Il martello e lo specchio: quando creare è diventare
Cosa accade quando realizziamo che ogni nostro gesto plasma non solo il mondo esterno, ma la nostra stessa identità? Come possiamo accettare il peso vertiginoso di essere contemporaneamente scultori e scultura di noi stessi? E se la libertà fosse precisamente questo: il coraggio di assumerci la responsabilità totale del nostro divenire?
L’homo faber rappresenta quella dimensione dell’esistenza umana in cui la creazione diventa autocostruzione. Non si tratta semplicemente di produrre oggetti o trasformare la materia: è l’atto stesso del fare che ci definisce, che ci rivela a noi stessi, che ci costringe a confrontarci con ciò che stiamo diventando attraverso ogni singola scelta.

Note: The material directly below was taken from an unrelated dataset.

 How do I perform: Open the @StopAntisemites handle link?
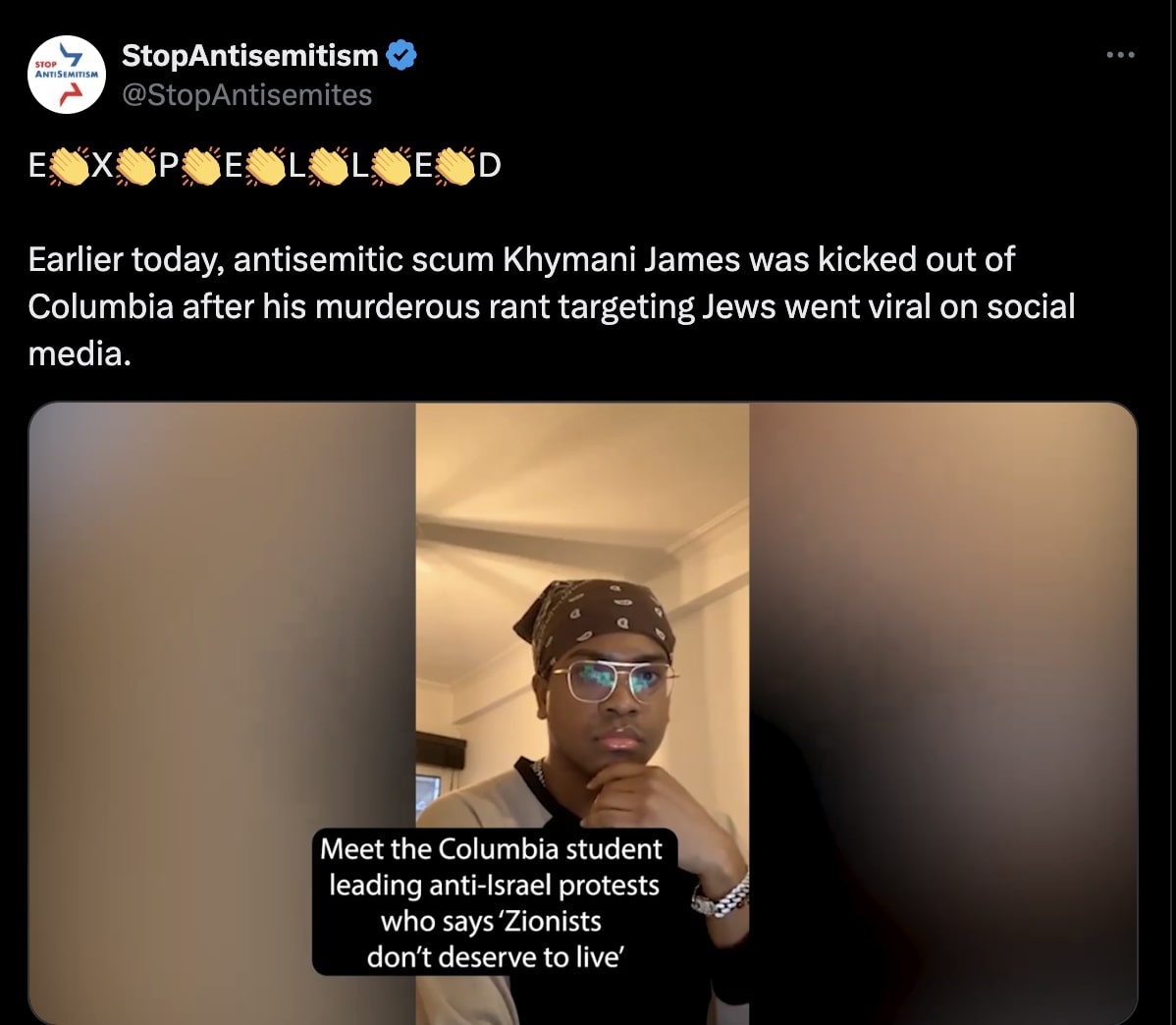246,94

Sartre aveva intuito questa verità profonda quando affermava che siamo condannati alla libertà. Ogni azione che compiamo non è mai neutra: essa ci costruisce, ci plasma, ci definisce in modo irreversibile. Quando prendiamo in mano un martello, non stiamo solo battendo un chiodo – stiamo battendo la forma della nostra esistenza. La coscienza si trova sempre in situazione, mai astratta, sempre impegnata nel mondo attraverso il corpo e l’azione. Ma qui emerge il paradosso più inquietante: se siamo davvero liberi di costruirci, allora non possiamo più nasconderci dietro alibi, destini prestabiliti o nature immutabili. La libertà autentica nasce proprio da questa accettazione radicale: ogni nostro gesto è una dichiarazione di chi scegliamo di essere. Non esiste un’essenza precedente che ci guidi; esistiamo prima, e solo dopo, attraverso le nostre azioni, definiamo chi siamo. Questa consapevolezza può generare angoscia, ma anche una straordinaria potenza creativa.

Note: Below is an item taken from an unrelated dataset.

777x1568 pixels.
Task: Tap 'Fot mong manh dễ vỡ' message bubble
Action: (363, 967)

Forse è tempo di guardare le nostre mani con occhi diversi. Esse non sono solo strumenti per manipolare il mondo, ma gli arnesi con cui scolpiamo quotidianamente la nostra identità.
Ma se ogni azione ci trasforma, quale responsabilità portiamo verso la persona che diventeremo domani?

Mi ha colpito molto la frase di Giovanni Scarafile (12) : “La libertà autentica nasce proprio da questa accettazione radicale: ogni nostro gesto è una dichiarazione di chi scegliamo di essere”. La libertà va oltre il sentire comune (‘faccio quel che voglio’) e ci avviciniamo – seguendo Scarafia – con maggiore chiarezza a un Dio che ci ha voluti liberi, non solo nel senso di crearci il nostro destino, ma anche nel costruirci – giorno dopo giorno – con le nostre azoni, modificando la sua opera.
Creando bellezza saremo sempre più belli.